Read through the listing below and return only the lines containing "resolution".

- - - - -

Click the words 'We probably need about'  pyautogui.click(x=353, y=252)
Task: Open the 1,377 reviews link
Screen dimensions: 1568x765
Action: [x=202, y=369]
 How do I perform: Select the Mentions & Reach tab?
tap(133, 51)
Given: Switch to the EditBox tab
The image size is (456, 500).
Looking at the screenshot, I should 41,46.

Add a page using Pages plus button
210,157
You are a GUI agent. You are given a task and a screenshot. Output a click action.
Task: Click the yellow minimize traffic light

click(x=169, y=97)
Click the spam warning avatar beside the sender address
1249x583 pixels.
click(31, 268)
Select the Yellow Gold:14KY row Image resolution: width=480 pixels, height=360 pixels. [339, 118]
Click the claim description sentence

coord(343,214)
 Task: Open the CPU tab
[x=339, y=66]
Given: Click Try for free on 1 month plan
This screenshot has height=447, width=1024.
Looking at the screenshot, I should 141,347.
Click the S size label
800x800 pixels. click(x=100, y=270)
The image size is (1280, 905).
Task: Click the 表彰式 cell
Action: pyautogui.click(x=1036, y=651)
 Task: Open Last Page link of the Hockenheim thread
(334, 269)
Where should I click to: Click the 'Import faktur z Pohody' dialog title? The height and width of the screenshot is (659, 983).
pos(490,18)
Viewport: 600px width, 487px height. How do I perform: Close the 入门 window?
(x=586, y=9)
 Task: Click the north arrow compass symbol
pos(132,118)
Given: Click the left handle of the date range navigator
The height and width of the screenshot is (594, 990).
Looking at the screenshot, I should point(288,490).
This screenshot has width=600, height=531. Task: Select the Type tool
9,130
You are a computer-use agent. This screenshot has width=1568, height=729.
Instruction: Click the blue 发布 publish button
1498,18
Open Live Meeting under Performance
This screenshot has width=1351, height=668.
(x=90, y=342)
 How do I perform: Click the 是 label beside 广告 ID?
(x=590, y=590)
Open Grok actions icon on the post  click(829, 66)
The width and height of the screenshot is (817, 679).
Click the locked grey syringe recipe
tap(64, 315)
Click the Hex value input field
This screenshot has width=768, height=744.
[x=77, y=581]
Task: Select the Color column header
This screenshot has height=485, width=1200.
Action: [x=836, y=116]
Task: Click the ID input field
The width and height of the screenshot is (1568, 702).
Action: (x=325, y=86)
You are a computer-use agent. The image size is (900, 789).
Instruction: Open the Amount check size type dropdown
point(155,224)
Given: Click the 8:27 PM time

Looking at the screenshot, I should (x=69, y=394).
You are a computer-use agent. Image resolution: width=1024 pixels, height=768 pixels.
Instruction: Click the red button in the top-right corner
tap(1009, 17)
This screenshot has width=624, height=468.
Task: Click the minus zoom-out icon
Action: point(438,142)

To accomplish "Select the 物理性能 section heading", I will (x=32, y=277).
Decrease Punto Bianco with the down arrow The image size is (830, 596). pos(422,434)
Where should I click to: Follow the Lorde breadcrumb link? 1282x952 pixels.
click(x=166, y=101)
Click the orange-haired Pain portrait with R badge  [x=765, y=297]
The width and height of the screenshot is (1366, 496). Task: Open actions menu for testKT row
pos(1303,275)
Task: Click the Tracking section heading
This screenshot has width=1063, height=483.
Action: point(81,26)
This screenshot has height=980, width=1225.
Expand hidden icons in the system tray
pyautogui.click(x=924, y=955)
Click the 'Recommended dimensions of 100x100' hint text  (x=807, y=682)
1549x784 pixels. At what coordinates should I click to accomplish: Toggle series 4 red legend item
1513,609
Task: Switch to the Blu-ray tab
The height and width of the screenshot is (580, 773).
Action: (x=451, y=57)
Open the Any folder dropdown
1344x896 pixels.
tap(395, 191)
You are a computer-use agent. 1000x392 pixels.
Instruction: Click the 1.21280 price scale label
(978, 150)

- - - - -

● **Reply to the exercise**
Select the Yellow Gold:14KY row Image resolution: width=480 pixels, height=360 pixels. [339, 118]
You are a computer-use agent. Image resolution: width=1024 pixels, height=768 pixels.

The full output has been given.